I recently had a bad day (or week) with some code that was particularly slow, but after spending all my time looking in the wrong place, a few hours of coding fixed the issue to absurd levels.

My Code

As a preface, I made a half-baked post about this recently, but this is going to be the nicer version with a new update.
My code is a raycaster, which is how you turn a 2D tile grid into a "3D" looking world. It's primitive, but that's because back when they were first implemented they had to be, they didn't have the computing power to churn out 3D frames at real time.
My code was casting rays until it hit a wall, for every pixel column, which is 1,280 times. Not bad so far.
I also need to draw the ceiling and the floor, which is every pixel on the screen, so 1,280 times 640, which is 819,200.
This is more of an issue as you could probably tell.

Blaming Something Else

Once I've calculated what the ceiling and floor should look like, I have myself a nice byte slice.
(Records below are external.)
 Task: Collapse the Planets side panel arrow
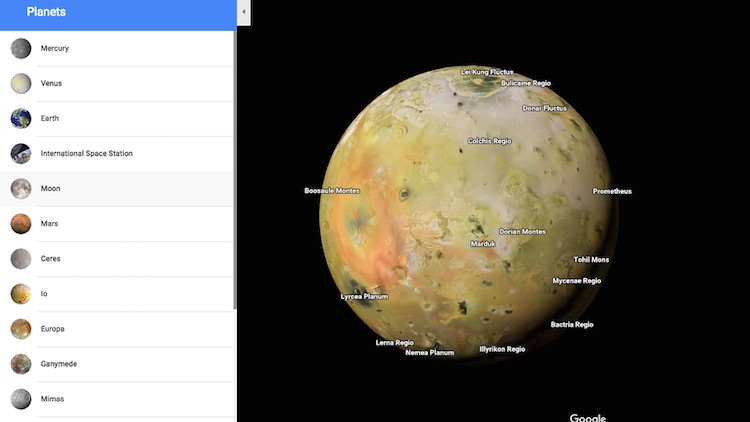[243, 12]
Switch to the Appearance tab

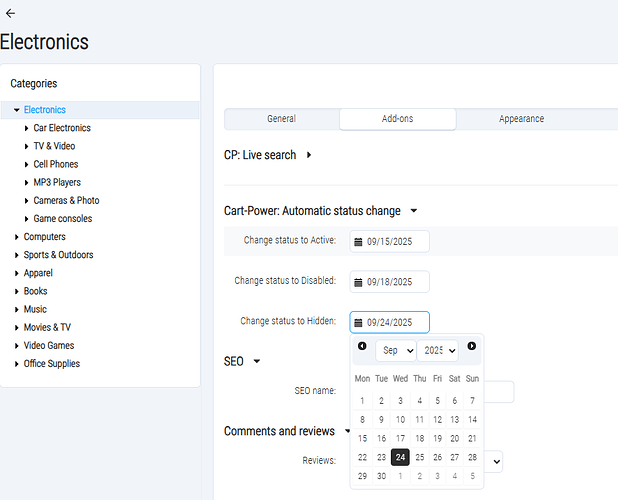521,119
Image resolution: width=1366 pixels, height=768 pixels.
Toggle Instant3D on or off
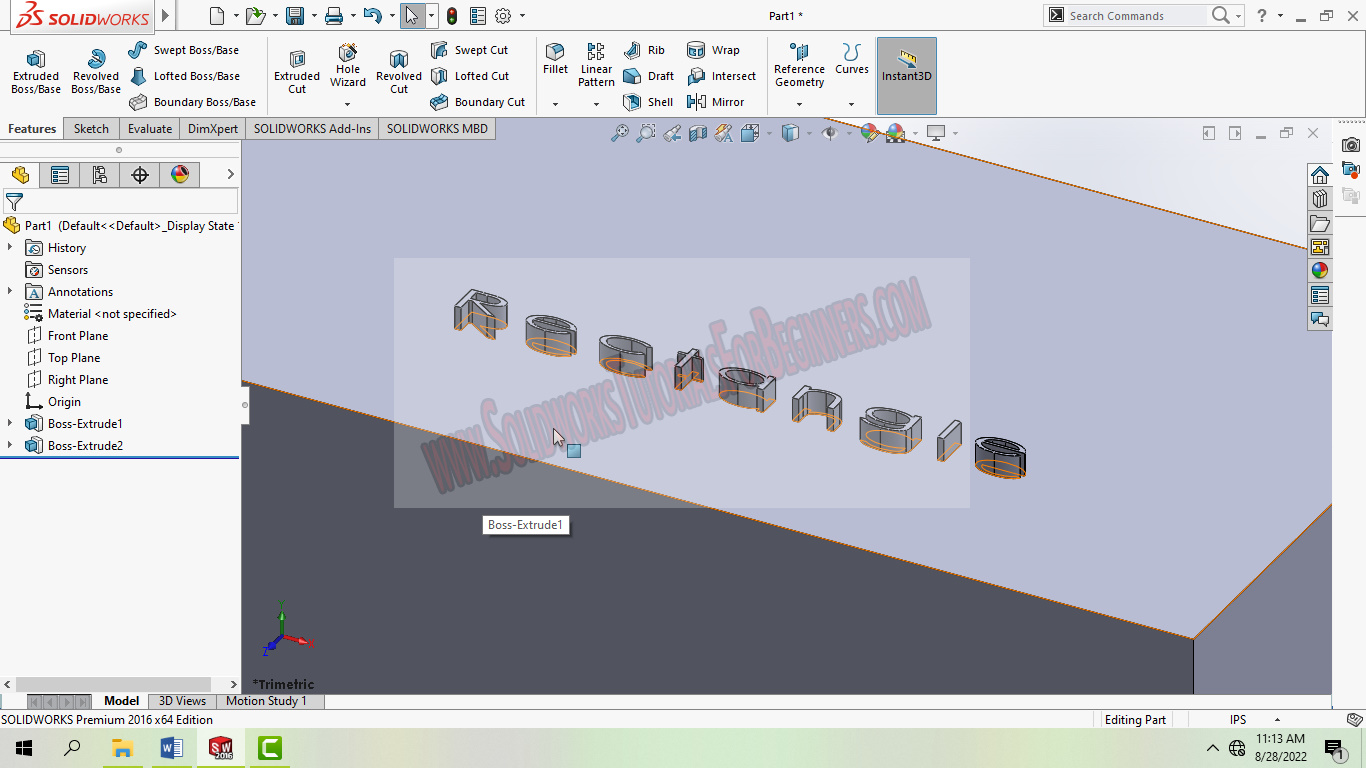click(x=905, y=75)
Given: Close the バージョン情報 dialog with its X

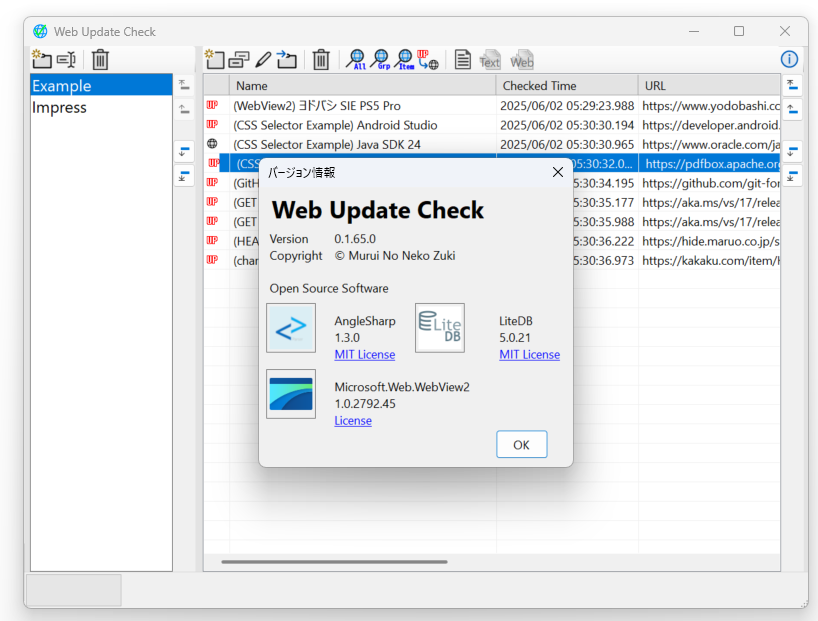Looking at the screenshot, I should pos(558,171).
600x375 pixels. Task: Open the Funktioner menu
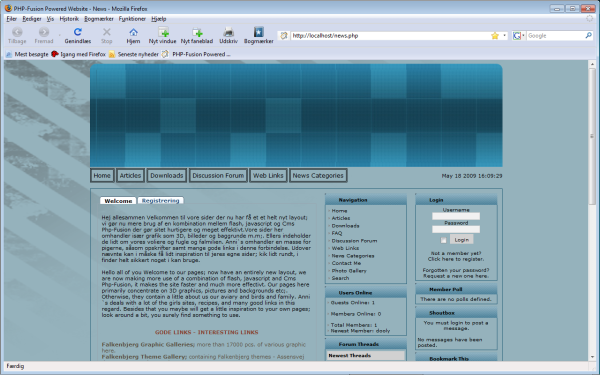132,19
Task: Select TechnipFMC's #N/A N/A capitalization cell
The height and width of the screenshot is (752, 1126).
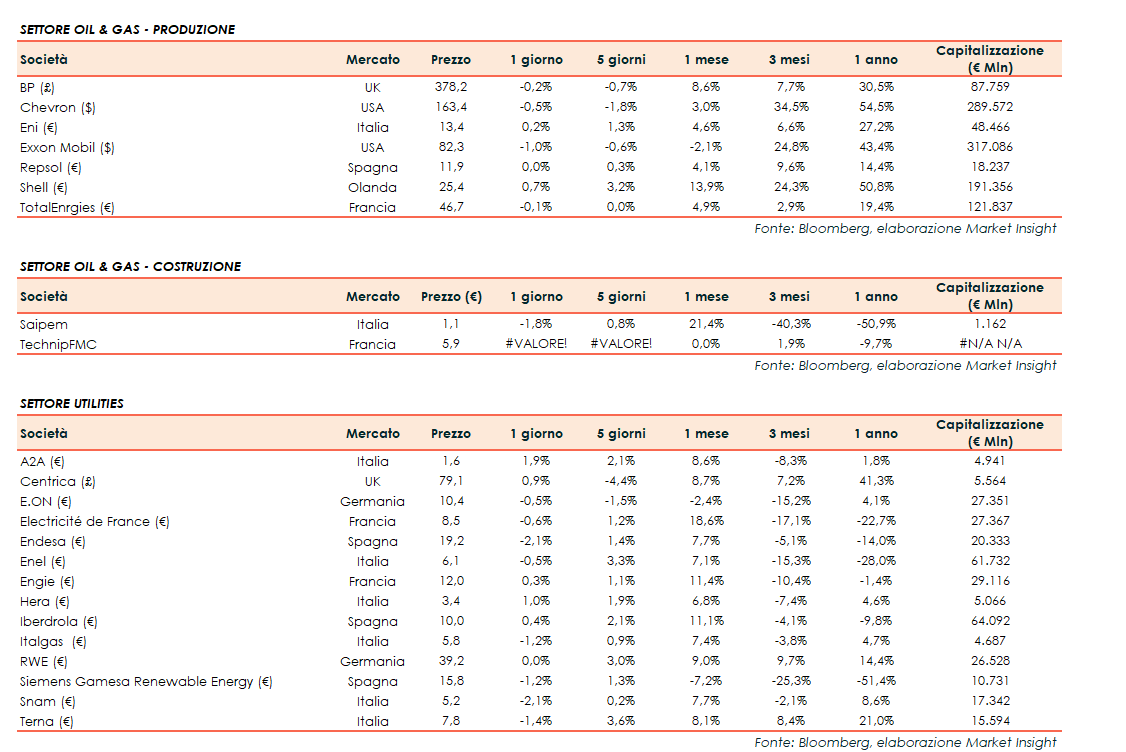Action: [x=989, y=344]
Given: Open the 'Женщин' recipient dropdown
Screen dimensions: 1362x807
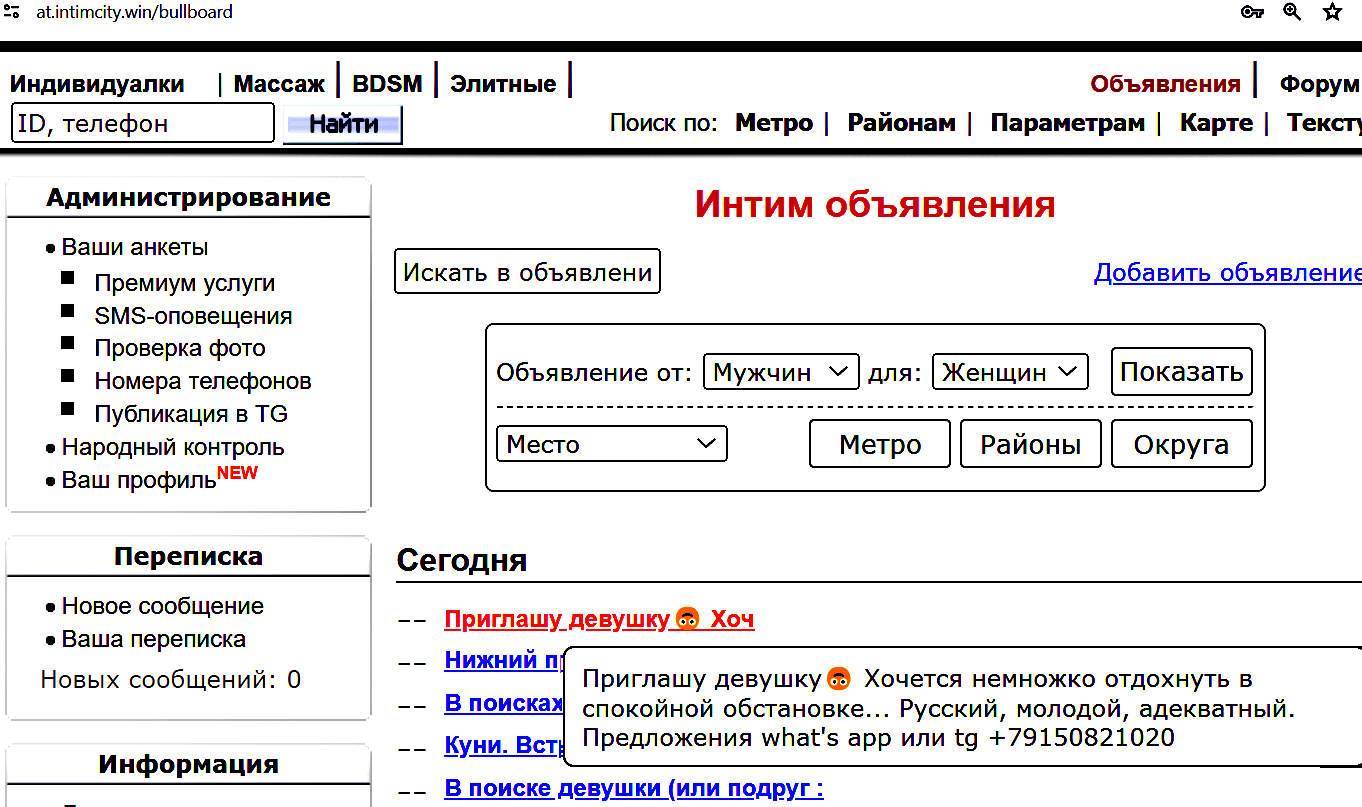Looking at the screenshot, I should (x=1010, y=372).
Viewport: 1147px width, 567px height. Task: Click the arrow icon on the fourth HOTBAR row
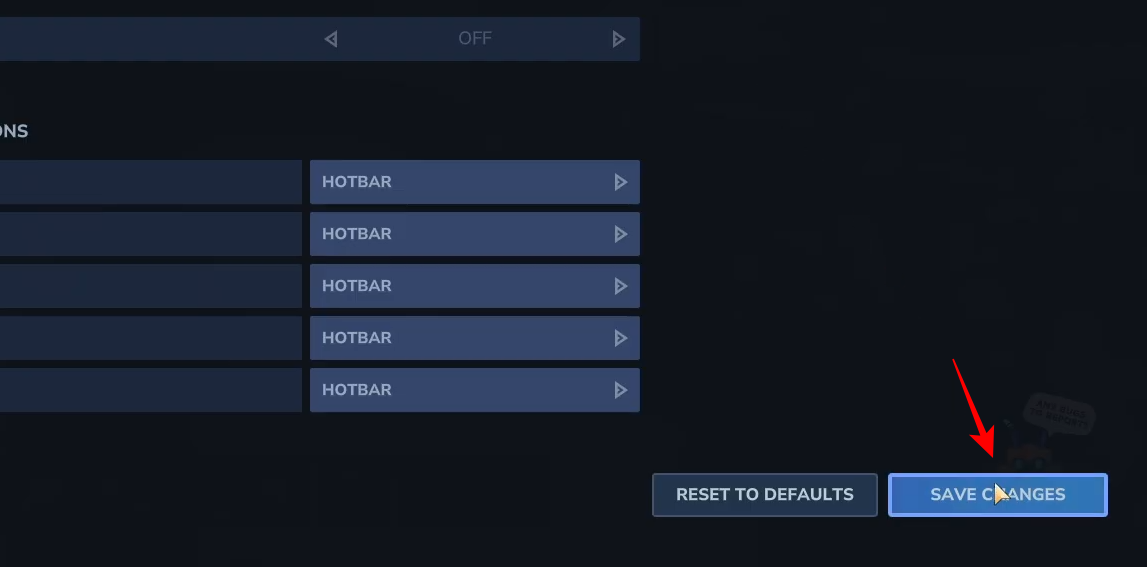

These are just RGBA values, but my graphics library doesn't talk in that language, it needs triangles. So, it has to translate all those bytes into triangles, a taxing job.

Or So I Thought

This is when I decided to count how many times I was calling expensive functions, such as square root and trigonometric functions. If you want to see the results they are in this post.
In short, I was calling these functions millions of times per frame, which is obviously too many.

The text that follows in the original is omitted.